Reproduce each of the following rows verbatim, line for line, and omit the images from the output.

-- start --

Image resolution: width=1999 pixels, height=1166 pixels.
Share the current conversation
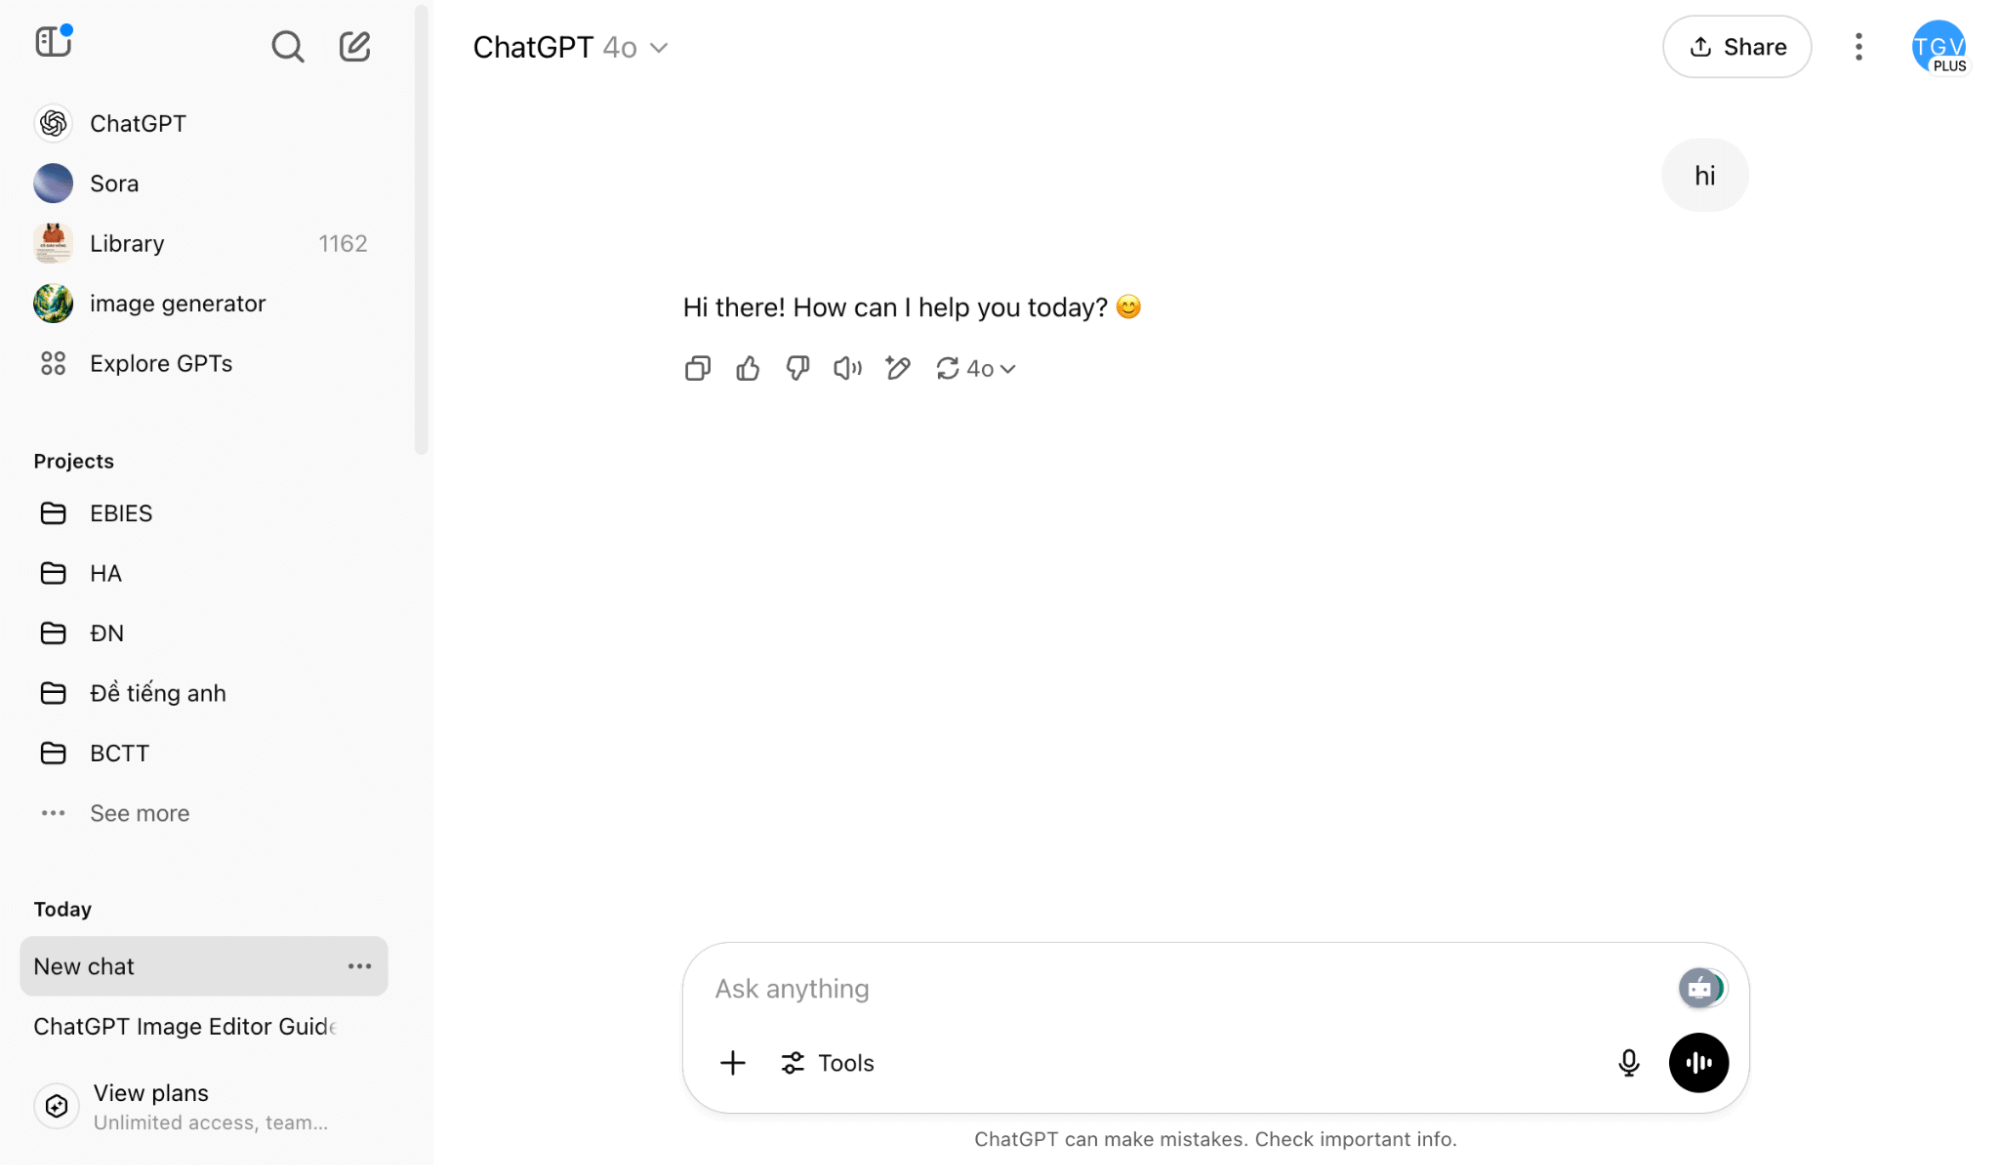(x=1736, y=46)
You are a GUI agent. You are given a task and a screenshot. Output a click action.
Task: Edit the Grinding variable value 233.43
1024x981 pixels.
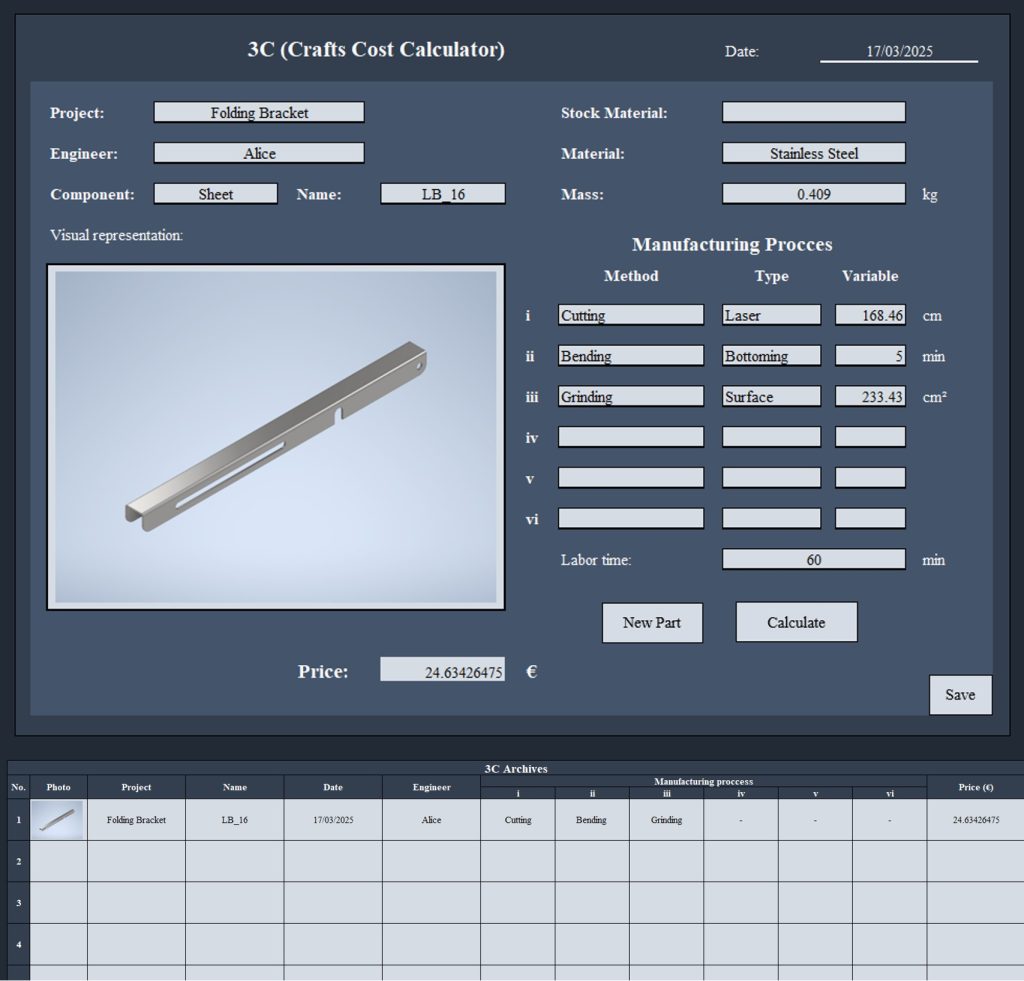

-- end --

FINISHED ANSWER:
Image resolution: width=1999 pixels, height=1166 pixels.
Share the current conversation
(x=1736, y=46)
You are a GUI agent. You are given a task and a screenshot. Output a click action.
Task: Edit the Grinding variable value 233.43
1024x981 pixels.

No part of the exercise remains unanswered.